A government’s ability to enforce tax collection efficiently is one of the fundamental components of state capacity and, in turn, of economic development. Tax evasion generates significant losses in government revenues and distortions in the economic activity. Evasion is of particular concern in developing countries, where the share of the informal economy is typically larger and the government has limited sources of information.
Over the last decade, an increasing number of revenue authorities around the world have started collaborating with academic researchers to rigorously evaluate initiatives aimed at increasing tax revenues. The current proposal arises from collaboration between the researchers and the Kenya Revenue Authority (KRA), one of the most innovative and respected tax authorities in Sub-Saharan Africa.
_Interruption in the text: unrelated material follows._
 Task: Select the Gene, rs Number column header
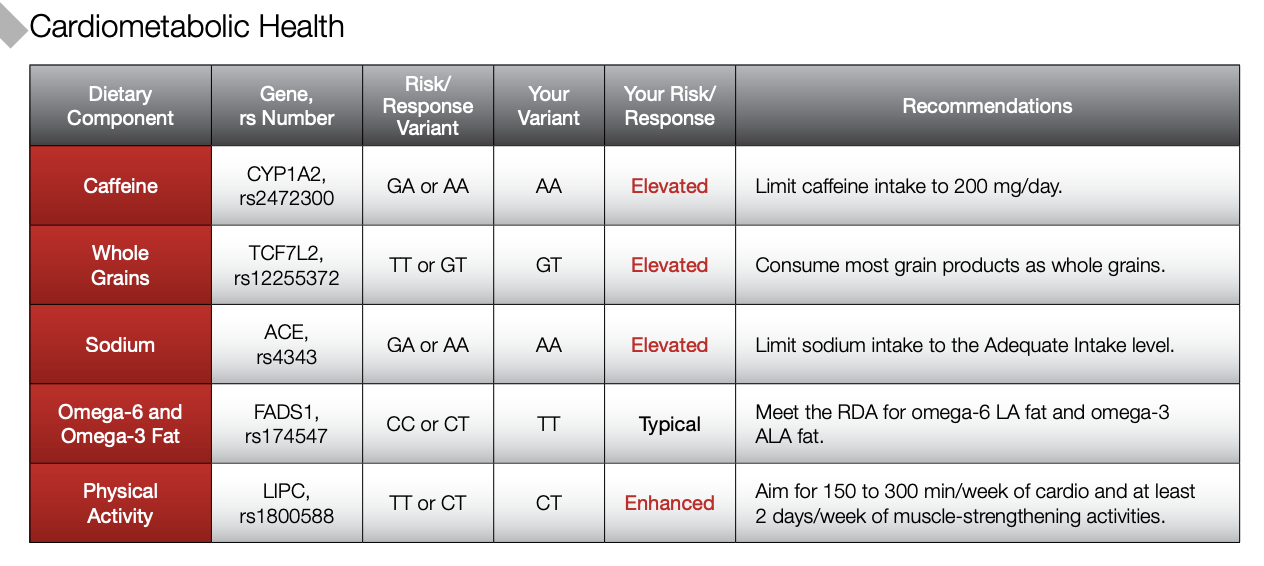[x=287, y=106]
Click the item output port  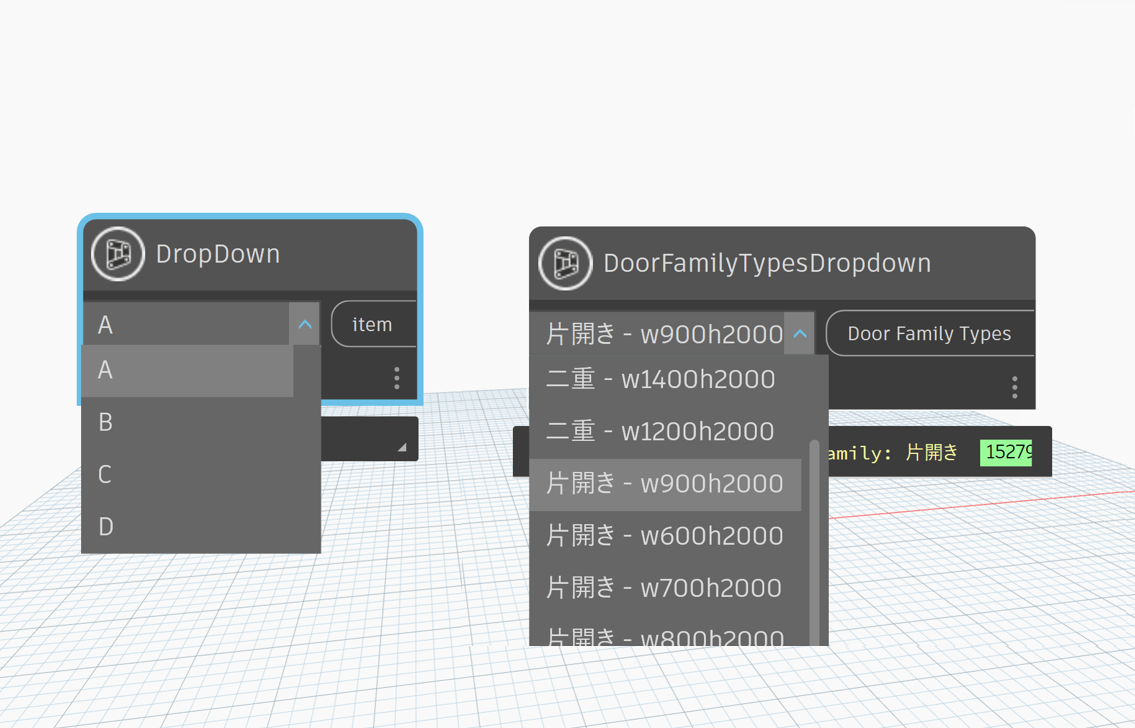click(x=373, y=325)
The partners have identified two major areas for joint projects: taxation of real estate rental income and value added tax (VAT) compliance for small firms. In the proposal, we describe two projects that aim at exploiting opportunities to raise tax revenues based on the availability of third party data and on insights from economic theory. Access to the KRA administrative data will reduce the need for survey data collection (at least in this first stage), thus making the research extremely cost-effective.
Real estate taxation and VAT compliance are topics whose interest spans well beyond the specific study setting. As such, we believe that the study findings will be relevant for tax authorities throughout the developing world. In addition, the strong partnership with KRA ensures that, should any of the proposed interventions be particularly effective in raising tax revenues, there would be high potential to scale them up nationwide.